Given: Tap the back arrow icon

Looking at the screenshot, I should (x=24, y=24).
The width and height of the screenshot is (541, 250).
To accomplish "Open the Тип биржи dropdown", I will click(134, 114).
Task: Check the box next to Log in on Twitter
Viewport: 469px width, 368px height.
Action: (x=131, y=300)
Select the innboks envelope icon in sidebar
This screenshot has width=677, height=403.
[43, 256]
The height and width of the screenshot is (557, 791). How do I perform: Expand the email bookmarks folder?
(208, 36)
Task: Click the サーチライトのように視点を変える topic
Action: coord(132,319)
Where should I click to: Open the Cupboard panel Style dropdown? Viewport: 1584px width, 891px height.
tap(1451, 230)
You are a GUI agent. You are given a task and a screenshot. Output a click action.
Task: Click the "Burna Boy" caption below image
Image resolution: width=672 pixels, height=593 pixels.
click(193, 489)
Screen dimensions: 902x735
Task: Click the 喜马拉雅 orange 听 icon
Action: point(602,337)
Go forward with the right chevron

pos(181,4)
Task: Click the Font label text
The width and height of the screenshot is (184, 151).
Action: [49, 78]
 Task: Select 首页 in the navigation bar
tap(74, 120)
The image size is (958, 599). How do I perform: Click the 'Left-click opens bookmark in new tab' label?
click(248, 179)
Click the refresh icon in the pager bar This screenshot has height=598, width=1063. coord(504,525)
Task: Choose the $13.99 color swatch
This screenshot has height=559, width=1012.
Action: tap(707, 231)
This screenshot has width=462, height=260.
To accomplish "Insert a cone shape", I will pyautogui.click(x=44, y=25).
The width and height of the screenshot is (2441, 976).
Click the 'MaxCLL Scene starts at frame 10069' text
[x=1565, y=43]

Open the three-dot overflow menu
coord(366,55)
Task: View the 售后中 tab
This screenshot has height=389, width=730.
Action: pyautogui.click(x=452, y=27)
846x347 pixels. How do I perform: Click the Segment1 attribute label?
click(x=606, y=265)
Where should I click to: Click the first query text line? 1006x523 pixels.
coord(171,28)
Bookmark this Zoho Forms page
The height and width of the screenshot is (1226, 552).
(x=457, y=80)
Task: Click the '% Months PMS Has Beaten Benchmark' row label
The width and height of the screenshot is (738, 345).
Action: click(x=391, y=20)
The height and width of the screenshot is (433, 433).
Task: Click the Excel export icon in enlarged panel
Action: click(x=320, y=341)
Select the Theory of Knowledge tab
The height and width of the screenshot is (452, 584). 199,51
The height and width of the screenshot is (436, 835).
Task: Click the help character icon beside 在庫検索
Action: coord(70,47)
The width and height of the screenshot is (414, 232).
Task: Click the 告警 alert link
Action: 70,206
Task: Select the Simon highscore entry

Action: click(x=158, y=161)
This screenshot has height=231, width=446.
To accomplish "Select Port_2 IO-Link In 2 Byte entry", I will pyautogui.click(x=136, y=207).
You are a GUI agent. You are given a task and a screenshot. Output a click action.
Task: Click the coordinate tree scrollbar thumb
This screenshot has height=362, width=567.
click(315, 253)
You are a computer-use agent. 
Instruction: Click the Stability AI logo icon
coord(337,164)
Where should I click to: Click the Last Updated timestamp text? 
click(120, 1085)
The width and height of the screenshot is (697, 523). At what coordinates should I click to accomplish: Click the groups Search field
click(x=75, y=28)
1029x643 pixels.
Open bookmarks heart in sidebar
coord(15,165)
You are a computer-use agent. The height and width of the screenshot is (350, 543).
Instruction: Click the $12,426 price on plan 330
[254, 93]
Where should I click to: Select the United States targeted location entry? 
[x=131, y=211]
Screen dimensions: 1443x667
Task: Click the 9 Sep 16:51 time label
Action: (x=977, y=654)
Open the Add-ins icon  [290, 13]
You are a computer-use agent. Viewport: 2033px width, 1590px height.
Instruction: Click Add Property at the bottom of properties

Job:
Pull out each line above that contains the word "label".

Answer to this exercise:
Task: Click the Font label text
The image size is (958, 599). How do I perform: Click the 'Left-click opens bookmark in new tab' label?
846x347 pixels. How do I perform: Click the Segment1 attribute label?
Task: Click the '% Months PMS Has Beaten Benchmark' row label
Task: Click the 9 Sep 16:51 time label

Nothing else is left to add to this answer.